WORK REQUIRED
Set down exactly, with nothing added, the lines from the one containing "DIRECTORY (1020, 27)" through the end of the entries.

Collected data entries
####
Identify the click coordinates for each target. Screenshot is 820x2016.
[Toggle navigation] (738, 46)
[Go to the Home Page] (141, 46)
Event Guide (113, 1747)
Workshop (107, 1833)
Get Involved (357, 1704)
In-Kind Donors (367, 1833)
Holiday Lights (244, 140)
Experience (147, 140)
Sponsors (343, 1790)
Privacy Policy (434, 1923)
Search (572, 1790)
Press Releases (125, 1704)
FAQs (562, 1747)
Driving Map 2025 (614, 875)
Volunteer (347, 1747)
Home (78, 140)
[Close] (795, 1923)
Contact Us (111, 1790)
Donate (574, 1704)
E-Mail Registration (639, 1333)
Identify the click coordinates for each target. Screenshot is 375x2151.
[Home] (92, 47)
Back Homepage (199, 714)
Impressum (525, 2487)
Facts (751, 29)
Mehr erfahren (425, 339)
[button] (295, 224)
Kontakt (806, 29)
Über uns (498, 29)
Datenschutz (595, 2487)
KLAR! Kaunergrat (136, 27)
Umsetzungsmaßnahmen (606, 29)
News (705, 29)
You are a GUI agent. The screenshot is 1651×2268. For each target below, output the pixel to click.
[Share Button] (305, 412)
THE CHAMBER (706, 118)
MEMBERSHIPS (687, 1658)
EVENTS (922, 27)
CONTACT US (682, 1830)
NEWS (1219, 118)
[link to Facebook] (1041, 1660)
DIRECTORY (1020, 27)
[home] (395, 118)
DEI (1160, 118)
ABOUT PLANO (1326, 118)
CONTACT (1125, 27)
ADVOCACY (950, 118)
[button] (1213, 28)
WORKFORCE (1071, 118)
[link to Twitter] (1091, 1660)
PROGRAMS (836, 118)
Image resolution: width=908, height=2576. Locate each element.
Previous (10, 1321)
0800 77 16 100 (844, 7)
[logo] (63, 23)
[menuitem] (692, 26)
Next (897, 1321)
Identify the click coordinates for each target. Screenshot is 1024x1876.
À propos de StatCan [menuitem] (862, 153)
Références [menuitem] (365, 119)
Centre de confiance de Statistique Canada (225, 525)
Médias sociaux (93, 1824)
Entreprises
####
TASK OUTPUT
DIRECTORY (1020, 27)
[home] (395, 118)
DEI (1160, 118)
ABOUT PLANO (1326, 118)
CONTACT (1125, 27)
ADVOCACY (950, 118)
[button] (1213, 28)
WORKFORCE (1071, 118)
[link to Twitter] (1091, 1660)
PROGRAMS (836, 118)
Image resolution: width=908, height=2576. Locate each element.
Previous (10, 1321)
0800 77 16 100 (844, 7)
[logo] (63, 23)
[menuitem] (692, 26)
Next (897, 1321)
Identify the click coordinates for each target. Screenshot is 1024x1876.
À propos de StatCan [menuitem] (862, 153)
Références [menuitem] (365, 119)
Centre de confiance de Statistique Canada (225, 525)
Médias sociaux (93, 1824)
Entreprises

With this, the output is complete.